This year marks the 30th anniversary of the 401(k), the revolutionary retirement savings vehicle that has been annihilating pension plans, empowering individuals to take part in the stock market-and, sadly, that left retirees with the misfortune of leaving the workforce in 2000 or 2008 very badly off.
The cracks in the system are prompting many asset managers, regulators and retirement experts to take a hard look at the 401(k) system and how it can be fixed.
First case in point: It is very difficult for individuals inexperienced in investing to save enough, assemble an appropriate portfolio and systematically reallocate it.

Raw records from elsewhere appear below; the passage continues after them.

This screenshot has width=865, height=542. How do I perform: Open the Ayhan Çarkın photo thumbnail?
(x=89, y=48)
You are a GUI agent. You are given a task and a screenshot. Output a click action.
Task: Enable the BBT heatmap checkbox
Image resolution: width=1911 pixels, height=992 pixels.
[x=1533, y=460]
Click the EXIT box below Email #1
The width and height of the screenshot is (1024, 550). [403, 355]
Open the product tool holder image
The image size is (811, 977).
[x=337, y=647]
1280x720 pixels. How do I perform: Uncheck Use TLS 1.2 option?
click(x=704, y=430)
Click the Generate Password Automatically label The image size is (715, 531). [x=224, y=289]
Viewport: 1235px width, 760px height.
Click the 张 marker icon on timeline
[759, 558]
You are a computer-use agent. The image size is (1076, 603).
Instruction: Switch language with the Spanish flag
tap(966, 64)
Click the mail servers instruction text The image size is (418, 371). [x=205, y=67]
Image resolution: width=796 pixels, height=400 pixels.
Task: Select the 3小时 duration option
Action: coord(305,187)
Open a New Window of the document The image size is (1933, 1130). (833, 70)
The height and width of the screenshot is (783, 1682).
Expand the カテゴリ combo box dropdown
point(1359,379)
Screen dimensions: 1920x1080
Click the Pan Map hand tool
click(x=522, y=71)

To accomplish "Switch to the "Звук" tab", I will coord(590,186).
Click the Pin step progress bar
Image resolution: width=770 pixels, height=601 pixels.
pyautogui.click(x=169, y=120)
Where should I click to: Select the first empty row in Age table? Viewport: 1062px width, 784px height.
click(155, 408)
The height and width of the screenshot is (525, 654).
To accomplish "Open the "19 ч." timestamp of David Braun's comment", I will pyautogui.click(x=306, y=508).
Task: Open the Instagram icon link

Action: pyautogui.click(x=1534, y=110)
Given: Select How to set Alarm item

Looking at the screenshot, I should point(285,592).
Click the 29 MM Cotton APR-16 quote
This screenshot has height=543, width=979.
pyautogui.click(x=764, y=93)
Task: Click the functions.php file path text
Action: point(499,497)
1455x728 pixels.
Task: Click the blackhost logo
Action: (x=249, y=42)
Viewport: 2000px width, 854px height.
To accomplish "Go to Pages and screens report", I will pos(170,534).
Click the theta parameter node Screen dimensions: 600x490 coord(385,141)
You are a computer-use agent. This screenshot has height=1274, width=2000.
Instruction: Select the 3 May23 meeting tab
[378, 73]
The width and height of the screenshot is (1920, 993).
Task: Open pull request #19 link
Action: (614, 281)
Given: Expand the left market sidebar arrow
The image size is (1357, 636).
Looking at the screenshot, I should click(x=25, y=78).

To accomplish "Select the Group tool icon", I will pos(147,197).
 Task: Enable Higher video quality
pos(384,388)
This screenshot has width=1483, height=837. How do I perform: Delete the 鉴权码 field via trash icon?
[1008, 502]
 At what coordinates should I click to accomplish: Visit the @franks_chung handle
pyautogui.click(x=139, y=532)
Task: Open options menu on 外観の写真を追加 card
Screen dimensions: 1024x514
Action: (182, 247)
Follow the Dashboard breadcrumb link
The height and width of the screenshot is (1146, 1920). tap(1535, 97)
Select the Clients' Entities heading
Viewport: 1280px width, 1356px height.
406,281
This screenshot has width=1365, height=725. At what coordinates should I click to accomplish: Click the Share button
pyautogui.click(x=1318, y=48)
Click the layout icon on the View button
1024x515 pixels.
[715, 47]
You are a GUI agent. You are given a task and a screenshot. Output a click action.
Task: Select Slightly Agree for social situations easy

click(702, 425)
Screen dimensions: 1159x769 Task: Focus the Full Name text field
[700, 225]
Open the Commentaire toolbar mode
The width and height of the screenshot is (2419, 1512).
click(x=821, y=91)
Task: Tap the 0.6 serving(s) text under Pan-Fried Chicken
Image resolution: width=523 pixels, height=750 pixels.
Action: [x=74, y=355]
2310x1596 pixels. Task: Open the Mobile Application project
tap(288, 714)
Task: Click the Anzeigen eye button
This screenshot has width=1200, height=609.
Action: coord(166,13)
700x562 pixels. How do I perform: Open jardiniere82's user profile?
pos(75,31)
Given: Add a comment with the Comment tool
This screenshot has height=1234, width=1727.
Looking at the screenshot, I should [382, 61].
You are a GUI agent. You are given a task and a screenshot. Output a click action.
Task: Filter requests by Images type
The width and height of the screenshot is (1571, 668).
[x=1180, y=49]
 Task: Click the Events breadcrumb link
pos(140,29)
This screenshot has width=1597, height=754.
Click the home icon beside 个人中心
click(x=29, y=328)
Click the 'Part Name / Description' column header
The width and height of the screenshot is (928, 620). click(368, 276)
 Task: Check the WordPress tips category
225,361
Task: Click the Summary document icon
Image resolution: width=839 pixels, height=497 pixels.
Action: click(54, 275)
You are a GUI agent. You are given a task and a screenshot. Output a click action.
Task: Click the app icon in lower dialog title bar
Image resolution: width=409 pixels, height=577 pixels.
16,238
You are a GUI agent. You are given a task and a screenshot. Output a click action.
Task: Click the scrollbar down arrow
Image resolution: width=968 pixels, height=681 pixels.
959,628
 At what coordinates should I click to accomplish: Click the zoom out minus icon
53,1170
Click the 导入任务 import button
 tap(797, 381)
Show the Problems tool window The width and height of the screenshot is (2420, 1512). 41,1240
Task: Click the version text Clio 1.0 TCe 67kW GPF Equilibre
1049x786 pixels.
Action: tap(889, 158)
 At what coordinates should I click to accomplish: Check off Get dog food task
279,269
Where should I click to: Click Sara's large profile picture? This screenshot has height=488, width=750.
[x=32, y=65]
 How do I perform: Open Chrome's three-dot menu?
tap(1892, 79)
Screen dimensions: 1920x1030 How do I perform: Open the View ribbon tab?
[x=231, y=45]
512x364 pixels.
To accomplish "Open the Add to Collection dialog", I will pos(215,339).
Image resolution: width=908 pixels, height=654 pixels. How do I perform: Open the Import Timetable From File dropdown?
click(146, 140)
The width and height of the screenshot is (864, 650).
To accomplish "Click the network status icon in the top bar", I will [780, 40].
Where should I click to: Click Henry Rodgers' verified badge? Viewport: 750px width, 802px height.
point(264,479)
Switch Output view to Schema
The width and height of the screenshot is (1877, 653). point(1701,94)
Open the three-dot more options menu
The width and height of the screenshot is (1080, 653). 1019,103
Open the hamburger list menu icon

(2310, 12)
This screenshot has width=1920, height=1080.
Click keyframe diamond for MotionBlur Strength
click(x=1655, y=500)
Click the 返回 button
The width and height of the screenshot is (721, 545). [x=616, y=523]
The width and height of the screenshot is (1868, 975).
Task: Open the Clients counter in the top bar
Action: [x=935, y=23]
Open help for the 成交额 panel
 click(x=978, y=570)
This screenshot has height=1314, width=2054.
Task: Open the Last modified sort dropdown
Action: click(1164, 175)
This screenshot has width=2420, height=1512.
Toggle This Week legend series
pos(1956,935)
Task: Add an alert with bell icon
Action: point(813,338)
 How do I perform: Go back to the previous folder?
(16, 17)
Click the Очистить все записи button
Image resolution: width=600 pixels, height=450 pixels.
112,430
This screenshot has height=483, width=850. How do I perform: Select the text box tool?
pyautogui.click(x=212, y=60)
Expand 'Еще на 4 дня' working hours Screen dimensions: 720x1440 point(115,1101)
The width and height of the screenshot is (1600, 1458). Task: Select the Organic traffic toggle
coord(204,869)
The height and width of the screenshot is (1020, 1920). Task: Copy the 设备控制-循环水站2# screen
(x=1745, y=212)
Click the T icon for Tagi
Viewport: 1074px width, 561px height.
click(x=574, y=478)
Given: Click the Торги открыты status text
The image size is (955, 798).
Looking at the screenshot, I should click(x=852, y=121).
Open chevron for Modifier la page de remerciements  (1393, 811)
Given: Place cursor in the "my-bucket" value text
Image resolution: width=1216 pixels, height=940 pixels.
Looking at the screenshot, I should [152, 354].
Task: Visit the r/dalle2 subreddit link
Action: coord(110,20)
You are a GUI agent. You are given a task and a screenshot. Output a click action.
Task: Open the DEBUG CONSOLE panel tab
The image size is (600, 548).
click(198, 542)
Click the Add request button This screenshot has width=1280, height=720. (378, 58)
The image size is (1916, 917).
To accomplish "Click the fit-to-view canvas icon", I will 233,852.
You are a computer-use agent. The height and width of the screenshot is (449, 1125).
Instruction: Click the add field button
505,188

As Alicia H. Munnell, director of the Center for Retirement Research at Boston College, puts it, "I find having it all up to individuals doesn't make sense."
Of course, automatic enrollment, defaults and target-date funds make up for some of these limitations, but with only 50 million U.S. workers participating in 401(k) plans, with a total of $2.3 trillion saved, the 401(k) is clearly vastly underutilized. Not only are people not saving enough, but industry assets are obviously far short of where they should be.
Put into more personal terms, the average 401(k) account balance is less than $46,000 and the median value is a mere $12,655, according to the Employee Benefits Research Institute.
Further, 54% of those who have saved for retirement have less than $25,000 saved, and 27% have less than $1,000.
While target-date funds took heat after one 2030 fund plummetted 41% in 2008, investors have, overall, done well in these funds. Morningstar found that target-date funds have actually outperformed balanced offerings across the board in the past three years (See "Week in Review," page 4). The average 2035 fund lost 1.93%, while the average balanced fund lost 2.77%.Further, Morningstar found that those companies that went ahead and answered calls to reduce equity exposure in their target-date funds saw these funds suffer steep losses in 2009.
Second case in point: The recession prompted many employers (or gave them the excuse) to stop matching contributions, making it even harder for workers to adequately prepare for retirement.
The third major improvement to 401(k) plans: Annuities, possibly automatically allocating half of a retiring worker's savings to an immediate annuity (see related stories in "Week in Review," page 4). This way retirees would have at least some guaranteed lifetime income.